This HuffPost Canada page is maintained as part of an online archive.

Anti-Hunting Activists Shouldn't Ban Your Saturday At A Hunting Show

This isn't about whether hunting is good or bad, and at this stage, it can't be. This is about whether Canada is prepared to allow sanctimonious activists to have the absolute right to tell everyone else how to live their lives, and run their businesses, issue by issue as they see fit.
This post was published on the now-closed HuffPost Contributor platform. Contributors control their own work and posted freely to our site. If you need to flag this entry as abusive, send us an email.
Close up of male lions on the prowl through high grass - Masai Mara, Kenya
WLDavies via Getty Images
Close up of male lions on the prowl through high grass - Masai Mara, Kenya

Is the world a better place because activists have worked to pressure hotels and banquet halls to cancel the leases of African Events Canada in Toronto and Saskatoon, simply because they object to what the vendors do, lawfully? The venues have lost money and untold damage has been done to the vendors who have travelled from Africa to be here to promote their businesses.

To paint all hunters as poachers is both unfair and untrue. To invoke the shameful killing of Cecil the lion as a justification for wiping out legal hunting operations confuses what made the killing of Cecil so outrageous and wrong in the first place. Most hunters are conservationists who understand the role hunting plays in funding and promoting conservation. But none of this seems to matter.

While the Saskatoon show has been able to secure a second venue, with a manager who has an intact backbone and is prepared to defend the show's right to exist, the Toronto show was cancelled for a second time, less than 24 hours before opening. due to 'threats' from activists on the venue.
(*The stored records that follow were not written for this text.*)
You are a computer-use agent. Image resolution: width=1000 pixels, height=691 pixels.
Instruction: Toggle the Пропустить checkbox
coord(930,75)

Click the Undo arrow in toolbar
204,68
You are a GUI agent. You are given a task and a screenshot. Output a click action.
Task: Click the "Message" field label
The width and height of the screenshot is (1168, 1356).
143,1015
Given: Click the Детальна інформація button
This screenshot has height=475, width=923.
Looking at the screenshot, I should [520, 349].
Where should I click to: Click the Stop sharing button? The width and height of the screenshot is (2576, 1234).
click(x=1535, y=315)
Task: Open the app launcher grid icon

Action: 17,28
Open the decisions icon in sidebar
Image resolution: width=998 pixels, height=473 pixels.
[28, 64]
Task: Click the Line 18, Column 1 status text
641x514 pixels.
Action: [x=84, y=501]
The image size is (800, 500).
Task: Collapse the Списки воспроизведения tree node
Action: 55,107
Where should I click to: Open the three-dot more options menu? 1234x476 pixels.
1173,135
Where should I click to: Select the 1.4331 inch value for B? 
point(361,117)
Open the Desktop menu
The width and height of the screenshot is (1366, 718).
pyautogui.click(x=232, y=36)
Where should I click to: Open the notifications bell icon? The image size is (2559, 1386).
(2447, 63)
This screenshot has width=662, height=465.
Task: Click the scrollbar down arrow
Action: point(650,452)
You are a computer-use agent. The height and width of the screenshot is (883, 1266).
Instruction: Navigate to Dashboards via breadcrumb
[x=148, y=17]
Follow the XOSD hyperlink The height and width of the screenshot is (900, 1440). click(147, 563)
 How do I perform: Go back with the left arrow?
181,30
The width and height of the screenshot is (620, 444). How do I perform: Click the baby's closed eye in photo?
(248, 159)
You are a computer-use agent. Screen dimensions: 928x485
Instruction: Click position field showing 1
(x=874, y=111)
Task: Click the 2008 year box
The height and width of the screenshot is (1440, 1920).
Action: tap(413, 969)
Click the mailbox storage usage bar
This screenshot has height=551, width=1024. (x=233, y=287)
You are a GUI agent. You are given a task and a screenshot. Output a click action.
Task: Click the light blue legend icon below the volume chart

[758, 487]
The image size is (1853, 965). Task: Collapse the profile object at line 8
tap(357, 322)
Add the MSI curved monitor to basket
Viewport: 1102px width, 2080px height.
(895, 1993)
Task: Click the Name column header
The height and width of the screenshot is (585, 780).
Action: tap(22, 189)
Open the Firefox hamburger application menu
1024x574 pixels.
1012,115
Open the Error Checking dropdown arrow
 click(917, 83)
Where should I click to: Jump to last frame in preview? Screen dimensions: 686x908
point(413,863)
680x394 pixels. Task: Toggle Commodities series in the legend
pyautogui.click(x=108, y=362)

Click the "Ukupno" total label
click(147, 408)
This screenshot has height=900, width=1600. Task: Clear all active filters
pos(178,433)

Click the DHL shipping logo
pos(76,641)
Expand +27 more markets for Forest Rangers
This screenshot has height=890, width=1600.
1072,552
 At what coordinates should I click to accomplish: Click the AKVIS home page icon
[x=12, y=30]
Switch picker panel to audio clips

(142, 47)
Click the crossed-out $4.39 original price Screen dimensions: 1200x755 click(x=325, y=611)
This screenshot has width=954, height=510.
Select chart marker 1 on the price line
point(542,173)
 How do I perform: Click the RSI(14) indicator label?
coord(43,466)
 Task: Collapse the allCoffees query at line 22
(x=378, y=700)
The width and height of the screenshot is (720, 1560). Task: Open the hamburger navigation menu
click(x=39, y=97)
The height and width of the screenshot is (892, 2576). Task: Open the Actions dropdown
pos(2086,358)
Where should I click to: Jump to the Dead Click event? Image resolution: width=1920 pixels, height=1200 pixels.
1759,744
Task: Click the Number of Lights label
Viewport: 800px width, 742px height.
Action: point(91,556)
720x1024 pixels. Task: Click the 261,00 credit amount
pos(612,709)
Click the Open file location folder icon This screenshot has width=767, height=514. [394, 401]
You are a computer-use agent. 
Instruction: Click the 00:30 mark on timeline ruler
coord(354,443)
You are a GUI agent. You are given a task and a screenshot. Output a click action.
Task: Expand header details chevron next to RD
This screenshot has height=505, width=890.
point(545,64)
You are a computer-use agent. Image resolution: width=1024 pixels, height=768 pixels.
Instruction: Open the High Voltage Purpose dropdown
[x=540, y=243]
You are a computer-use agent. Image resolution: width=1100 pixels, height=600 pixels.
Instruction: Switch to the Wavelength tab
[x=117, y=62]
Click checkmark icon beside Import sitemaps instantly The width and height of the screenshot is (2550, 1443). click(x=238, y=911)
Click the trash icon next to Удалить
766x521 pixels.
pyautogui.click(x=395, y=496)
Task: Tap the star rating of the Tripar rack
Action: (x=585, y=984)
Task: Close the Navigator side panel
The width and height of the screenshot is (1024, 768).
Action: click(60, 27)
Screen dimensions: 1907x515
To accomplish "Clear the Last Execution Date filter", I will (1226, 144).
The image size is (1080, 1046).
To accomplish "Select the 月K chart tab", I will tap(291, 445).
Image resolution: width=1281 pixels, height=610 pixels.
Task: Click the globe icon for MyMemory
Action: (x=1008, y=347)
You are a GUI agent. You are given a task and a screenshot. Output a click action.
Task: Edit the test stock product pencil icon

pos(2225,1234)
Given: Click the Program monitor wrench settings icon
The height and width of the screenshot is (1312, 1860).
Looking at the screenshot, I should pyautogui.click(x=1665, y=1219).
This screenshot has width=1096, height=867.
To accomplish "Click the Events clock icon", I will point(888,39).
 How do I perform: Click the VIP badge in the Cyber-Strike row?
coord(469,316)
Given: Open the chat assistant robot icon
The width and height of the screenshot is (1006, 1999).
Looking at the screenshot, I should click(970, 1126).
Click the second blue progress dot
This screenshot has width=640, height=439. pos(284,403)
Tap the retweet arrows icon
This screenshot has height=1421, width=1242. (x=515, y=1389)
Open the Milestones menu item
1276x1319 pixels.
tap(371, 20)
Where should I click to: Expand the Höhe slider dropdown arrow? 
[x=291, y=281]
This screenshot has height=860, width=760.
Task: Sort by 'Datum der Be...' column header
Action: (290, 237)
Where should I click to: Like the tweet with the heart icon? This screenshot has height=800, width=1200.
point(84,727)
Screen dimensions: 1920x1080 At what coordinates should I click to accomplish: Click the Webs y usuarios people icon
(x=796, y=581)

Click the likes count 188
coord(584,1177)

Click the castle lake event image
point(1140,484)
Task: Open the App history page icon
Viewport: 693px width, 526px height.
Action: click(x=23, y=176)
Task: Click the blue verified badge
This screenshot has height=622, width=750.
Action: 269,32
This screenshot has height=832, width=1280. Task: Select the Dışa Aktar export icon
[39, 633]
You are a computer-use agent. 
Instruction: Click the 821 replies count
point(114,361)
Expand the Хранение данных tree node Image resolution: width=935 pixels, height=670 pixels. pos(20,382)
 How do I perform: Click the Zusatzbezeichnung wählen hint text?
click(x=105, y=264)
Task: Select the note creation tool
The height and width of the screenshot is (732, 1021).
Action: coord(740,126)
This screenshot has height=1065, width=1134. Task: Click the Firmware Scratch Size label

It will move forward, in an undisclosed location. Making threats is hardly something a morally superior being would do.

Despite the fact that hunting is perfectly legal in Canada and in each of the countries represented at the African Hunting Shows, narrow-minded individuals who appear unable or unwilling to seek to change the opinions of those most likely to engage in lawful safari hunting, have instead sought to make it harder for those hunters to participate in a lawful activity.

Apparently Canadians aren't allowed to visit hunting shows anymore because overzealous individuals who don't like hunting, don't want you to go. In fact, activists would like you to know 'the noose is closing around the neck' of this sector.

This isn't about whether hunting is good or bad, and at this stage, it can't be. This is about whether Canada is prepared to allow sanctimonious activists to have the absolute right to tell everyone else how to live their lives, and run their businesses, issue by issue as they see fit.

While we can thank our lucky stars these folks don't get to make all of our decisions for us, whether you are a hunter or not, you should be extremely concerned when anyone can decide what you can and cannot do on your Saturday or Sunday, based on their opinion alone, without any consideration of your own.

Real activists respect the rights of their opponents to engage in whatever activity or opinion they disagree with. They use powerful arguments and compelling messages to shift opinion to their side and seek to create a climate where people adopt their views, not by force or by fear, but because they too fundamentally agree. I am all for that, whether we agree or not. Lobby a government, write a petition, try to change the law, or even the system; whatever. But do it right.

Economically bullying a third party, depriving them of lawful income and forcing people you disagree with out of a venue they have an absolute right to lease and peacefully assemble in is shameful and not something any democracy-loving Canadian should celebrate or accept.

Imagine if anti-capitalists shut down small business trade shows, or prevented area Chambers of Commerce from operating because business owners hurt their feelings on the economy?

The most important speech to protect is unpopular and controversial speech. Censoring and shaming your opponents, seeking to take their voice to protect your position goes against the core of every freedom those who seek to shut down their opponents rely on to protect their own actions.

There is plenty of room to debate and discuss animal rights, the impacts of hunting and to show your opposition to activities that you oppose without seeking to economically destroy your opponents instead of winning the argument.

If anti-hunting activists wanted to take time out of their Saturday or Sunday, make some signs and some compelling flyers and stand on public property in front of the venues to express their views about hunting, that would be a reasonable way to wade into the lawful activities of others, without interfering the rights of those who don't share their views.

Instead, democracy-loving opponents of hunting who want that opportunity will now face more difficulty as legal hunters are being driven to meeting in secret, because of this growing trend away from civil discourse. Canada is too diverse to be run based on how some people feel about the morality of other people's lawful actions.

Tolerance can't be ad hoc. You either are tolerant or you aren't. And we all need to be if there can be civil discourse.

Economically destroying people you disagree with, isn't tolerant, democratic or anything to be proud of.

John Laforet isn't a hunter and has never fired a gun at anything. He hasn't even gone paintballing.